§ Set task:
Could you repeat the records exactly, covering the stretch from the line that contains "This screenshot has width=1400, height=866." through the end of the records?

-- START Exercise material --

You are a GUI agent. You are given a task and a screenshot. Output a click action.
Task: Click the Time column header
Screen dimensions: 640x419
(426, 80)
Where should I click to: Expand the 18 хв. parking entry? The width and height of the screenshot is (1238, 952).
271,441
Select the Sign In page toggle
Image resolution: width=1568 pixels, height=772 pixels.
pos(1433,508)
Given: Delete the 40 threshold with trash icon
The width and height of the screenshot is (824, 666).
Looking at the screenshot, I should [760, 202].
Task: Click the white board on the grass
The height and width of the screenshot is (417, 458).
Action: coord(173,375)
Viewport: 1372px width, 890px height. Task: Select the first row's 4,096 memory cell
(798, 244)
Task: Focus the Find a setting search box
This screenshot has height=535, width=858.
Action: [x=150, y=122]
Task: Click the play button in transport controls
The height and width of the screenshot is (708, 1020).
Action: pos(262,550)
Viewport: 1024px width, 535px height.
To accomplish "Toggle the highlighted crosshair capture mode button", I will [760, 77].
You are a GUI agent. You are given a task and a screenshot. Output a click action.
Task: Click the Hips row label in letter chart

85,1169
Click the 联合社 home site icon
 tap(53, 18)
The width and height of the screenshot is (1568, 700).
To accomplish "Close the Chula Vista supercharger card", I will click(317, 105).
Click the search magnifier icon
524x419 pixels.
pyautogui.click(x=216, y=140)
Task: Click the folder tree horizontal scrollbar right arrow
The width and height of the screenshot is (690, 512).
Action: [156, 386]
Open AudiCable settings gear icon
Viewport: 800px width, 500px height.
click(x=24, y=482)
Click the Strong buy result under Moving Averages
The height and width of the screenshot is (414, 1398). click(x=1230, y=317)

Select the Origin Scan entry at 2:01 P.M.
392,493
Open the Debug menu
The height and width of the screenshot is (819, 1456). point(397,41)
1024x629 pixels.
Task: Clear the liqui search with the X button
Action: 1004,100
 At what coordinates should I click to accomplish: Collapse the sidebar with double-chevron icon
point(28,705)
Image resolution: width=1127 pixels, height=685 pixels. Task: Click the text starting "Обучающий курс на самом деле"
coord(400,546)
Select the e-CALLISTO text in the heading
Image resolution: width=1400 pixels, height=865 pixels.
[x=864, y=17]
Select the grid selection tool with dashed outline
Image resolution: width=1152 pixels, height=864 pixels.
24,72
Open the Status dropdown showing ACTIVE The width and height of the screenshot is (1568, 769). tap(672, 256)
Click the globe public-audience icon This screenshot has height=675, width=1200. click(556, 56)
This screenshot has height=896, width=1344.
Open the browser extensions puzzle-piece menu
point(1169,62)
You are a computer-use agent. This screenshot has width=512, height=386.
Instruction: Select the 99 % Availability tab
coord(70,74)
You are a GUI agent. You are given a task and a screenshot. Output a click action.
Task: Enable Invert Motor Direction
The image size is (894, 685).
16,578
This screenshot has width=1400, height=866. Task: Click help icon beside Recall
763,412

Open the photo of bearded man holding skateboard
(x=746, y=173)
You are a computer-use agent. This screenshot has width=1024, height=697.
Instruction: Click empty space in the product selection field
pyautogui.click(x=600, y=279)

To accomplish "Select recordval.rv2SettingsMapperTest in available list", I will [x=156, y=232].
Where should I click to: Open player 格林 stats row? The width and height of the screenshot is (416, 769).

-- END Exercise material --

§ Answer for the task:
This screenshot has width=1400, height=866. Task: Click help icon beside Recall
763,412

Open the photo of bearded man holding skateboard
(x=746, y=173)
You are a computer-use agent. This screenshot has width=1024, height=697.
Instruction: Click empty space in the product selection field
pyautogui.click(x=600, y=279)

To accomplish "Select recordval.rv2SettingsMapperTest in available list", I will [x=156, y=232].
Where should I click to: Open player 格林 stats row? The width and height of the screenshot is (416, 769).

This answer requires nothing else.